The first batch of migrants was bused to a makeshift tent city in Brooklyn on Sunday and took one look and were ready to leave, according to reports.
Shortly after 12:30 p.m, Sunday, dozens of migrant families arrived at the remote housing site and wanted no part of it upon arrival.
The controversial tent shelter at Brooklyn’s Floyd Bennett Field, which has drawn widespread criticism for its remote location, among many other concerns, is set to house nearly 2,000 migrants, but the first busload abandoned the site after taking a view of it.
“As we have said time and time again, more than 139,500 asylum seekers have moved through our intake system since the spring of 2022, all of whom have been offered vital services,” New York Mayor Eric Adams said in a statement.
New York Gov. Kathy Hochul, who got approval from the Biden administration to use Floyd Bennett Field for migrants, has also called on the feds to do more, but Mayor Adams has assured that precautions are in place to ensure safety at the site.
“But with more than 65,600 migrants still currently in our care, and thousands more continuing to arrive every week, we have used every possible corner of New York City and are quite simply out of good options to shelter migrants,” Adams said.
City officials are also working out the details to ensure that migrant children housed at the site have bus transportation to get to school.

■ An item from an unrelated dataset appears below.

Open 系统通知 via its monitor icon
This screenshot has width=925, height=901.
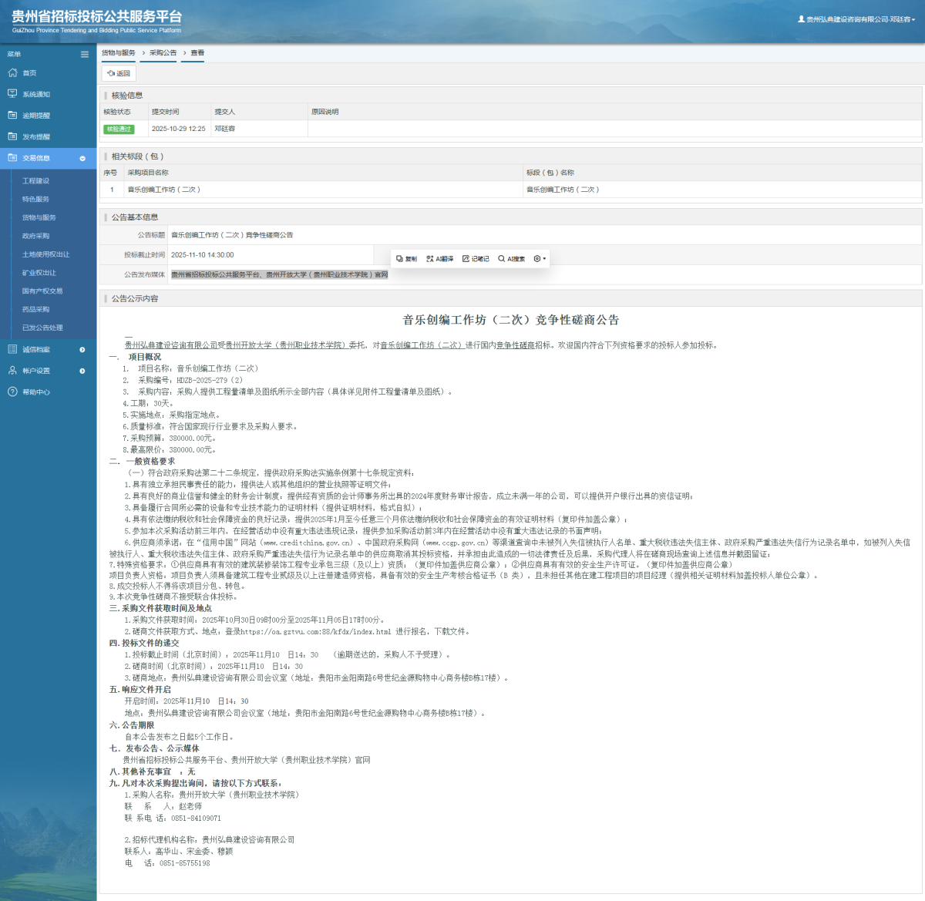[12, 94]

State Assemblywoman Jaime Williams (D-Brooklyn) was at the field Sunday and spoke with a man who told her he was with the city’s Health and Hospitals system and had talked with some of the migrants.
“It’s a disaster waiting to happen,” Williams said in a statement.
Over 10,100 asylum seekers have come through the city intake center since September 2022. The city has opened 206 sites, including 15 humanitarian relief centers.